[英]find pair of rows with largest value difference in pandas dataframe
i have a large dataframe containing the x,y,z coordinates of a surface.我有一个包含表面 x、y、z 坐标的大型数据框。 i am looking to find the pair of rows with the largest slope between them (dz/sqrt(dx^2+dy^2))我正在寻找它们之间斜率最大的那对行(dz/sqrt(dx^2+dy^2))
maxGrad = 0
currentGrad = 0
height = 0
for i in range(len(df)):
for j in range(i+1,len(df)):
height = abs(df.z.iloc[j]-df.z.iloc[i])
distance = math.sqrt((df.x.iloc[j]-df.x.iloc[i])**2+(df.y.iloc[j]-df.y.iloc[i])**2)
currentGrad = height/distance
if currentGrad > maxGrad:
maxGrad = currentGrad
maxCoorPair = [df.x.iloc[i],df.y.iloc[i],df.x.iloc[j],df.y.iloc[j]]
print(maxGrad, maxCoorPair)
However this is not very elegant and the run time is very long due to the nested for loop.然而,这不是很优雅,并且由于嵌套的 for 循环,运行时间很长。

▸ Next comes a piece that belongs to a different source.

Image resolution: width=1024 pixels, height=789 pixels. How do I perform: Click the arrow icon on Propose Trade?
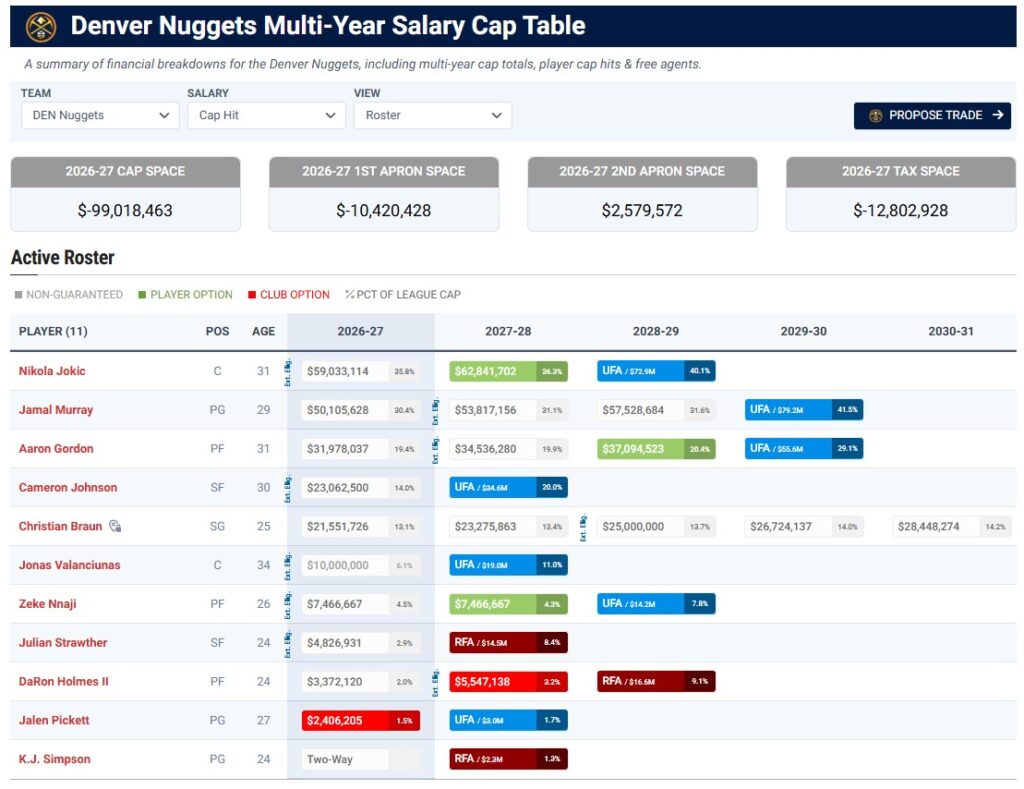pos(997,115)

How can i do it better?我怎样才能做得更好?
example data:示例数据:
df = pd.DataFrame(
{
"x":[1,5,3],
"y":[12,10,13],
"z":[4,4,1],
}
)
let's define a function which takes a vector of length n, and returns a nxn numpy array where the element in row i and column j is given by the difference of the i th and j th element in the vector让我们定义一个函数,它接受其中行中的元件i和列j是由第i和j的差值在向量给出th元素长度n,并且返回一个n×n个numpy的阵列的载体
def d(vector):
return vector.apply(lambda x: x-vector).values
For example例如
d(df["x"])
gives给
array([[ 0, -4, -2],
[ 4, 0, 2],
[ 2, -2, 0]], dtype=int64)
Plug this method into your formula like so, to perform calcs for all pairs of coordinates at once像这样将此方法插入您的公式中,以一次对所有坐标对执行计算
slopes = d(df["z"])/np.sqrt(np.square(d(df["x"])) + np.square(d(df["y"])))
slopes
looks like this slopes
看起来像这样
array([[ nan, 0. , 1.34164079],
[ 0. , nan, 0.83205029],
[-1.34164079, -0.83205029, nan]])
Note that in the formula, the absolute value of dz is not used.注意公式中没有使用dz的绝对值。 This is deliberate in order to not end up with answers of the form "(a,b) and (b,a)".这是故意的,以免以“(a,b)和(b,a)”形式的答案结束。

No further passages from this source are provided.